Caption Contest
Time for Thursday OTB Caption ContestTM
brought to you by Rodney Dill — TIME MAGAZINE Person Of The Year — 2006
(AP Photo/Florida Keys News Bureau, Rob O’Neal)
Winners will be announced Monday PM
And in case you haven’t noticed it, The Right Place has a new contest up and going.
The DNC prepares props for the launch of Hilary’s campaign tour. The theme: “You don’t have to be a man to have a huge c-ck.
Would:
“Yeah baby, ride that hard cock!”
…be too vulgar?
Dept. of Homeland Security’s follow-up to duct taping windows and color coded terror scales:
Giant angry-looking robotic chickens will be placed at one-mile intervals on the Mexican border to scare the illegals away.
After years of having their mascot called an a$$, Democrats are finally replacing their donkey with a “cut and run” chicken — much to the delight of GOP bloggers.
The Terminator Movie sequels finally jump the shark.
The Air Force’s new jet fighter, the F-23½ Chickenhawk.
(For you World of Warcraft [Warcrack?] players)
Shown is the new gnomish chicken mount for Tauran characters.
This thing can fire an egg at a house at 60 yards…and then get-away before anyones the wiser.
What was erected before the egg sculpture.
Laugh at ME at the cockfights? I’ll show them!
“He wears a disguise to look like human guys
But he’s not a man, he’s a chicken Boo.”
Ford promised that their new 2008 line would look like nothing else in the market and, well, they were right.
KFC unveils the secret behind their new PETA-approved chicken meals.
The Iranians put final touches on their “Trojan Chicken,” complete with nuclear bomb, in an attempt to push the Jews into the sea once and for all.
John couldn’t help bragging about his big cock.
The one bad thing about after the Thanksgiving meal is having to pull the left over meat off the bones.
Detroit style chicken wings.
Blogger TigerHawk is building a “Chickengreen” monument to Al Gore.
For you Alice in Chains fans:
“Yeah, they’ve come to snuff the rooster!”
Oh, that’s just a camel made by committee.
“No Earl, when I said ‘choke the chicken,’ I meant give the engine more gas.”
Sometimes, Viagra [TM] just isn’t enough…
The dedication statue of Colonel Sanders that was made in China, lost something in translation!
1) Another father of Anna Nicoles baby is discovered.
2) The next show on TLC, Extreme Junkyard Wars.
3) DARPA funds some crazy chicken sh!t doesn’t it?
4) The US Marines Corps quickly killed the messager which told them this was their new light assault vehicle.

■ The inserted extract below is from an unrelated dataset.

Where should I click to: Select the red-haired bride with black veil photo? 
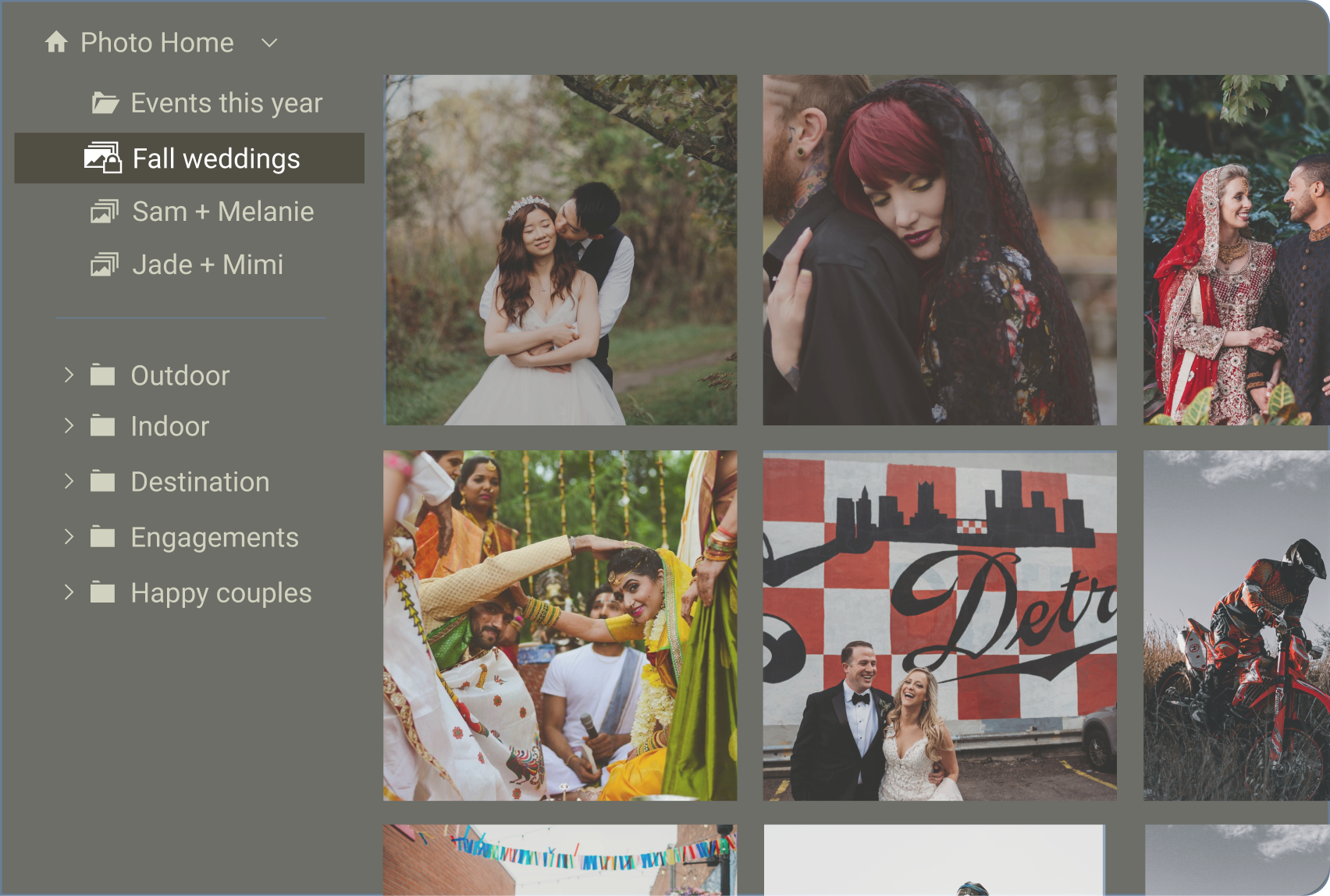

5) Japanesse Anime is really scraping the bottom of the barrel if this is the only original Mecha they can come up with.
6) Florida hoping to cut into California’s Burning Man Festival creates the Florida Robotic Chicken Carnival, but apparently only fans from Comedy Central show up.
“You knew the job was dangerous when you took it, Fred.”
Okay, now turn your head and cough…
Builder: “I’m still confused why that girl asked me if it was hard…”
“When he said it was hard as steel, he wasn’t lying.”
Definately feeding the roosters too much iron.
Definately feeding the CHICKENS to much iron.
“…and the best part is, for alternative transportation, you don’t even need ethanol! Just put in corn, and let nature do the rest…”
Poultron.
Preparations are underway for the unveiling of the mascot of the “Al Gore Climatology Center”.
Ah, but does it taste like chicken?
The GOP gets ready for their annual convention in Iowa……Frank and Bob are setting up the display for Giant Ornate Poultry in front of the convention center.
What does a 30-foot-tall steel chicken say? “Here, Colonel, Colonel, Colonel!”
The difference between a real chicken and this one is, a real chicken eats kernels, and this one…
They’ve already sent one to “botched” joker Kerry, now members of the US military are working on a photo message for Murtha.
A weather-vane built to Government specifications.
“Sling that other cable around there and see if you can lift his pecker.”
“Let’s just say Senator Clinton has her own way of proving she is cocky.”
James Cameron unearths another questionable religious artifact.
“No no no! I said go steal a chicken!”
Hey, I found the wishbone.
Mr Giuliani created the Church Of The Cocksure for men who like three wives and a mistress.
This erection has taken longer than four hours, should we call for medical attention?
With corn prices going up due to ethenol production, chaos reigned in the Kellogg’s promotional department.
Q: Why did the mecha cross the battlefield?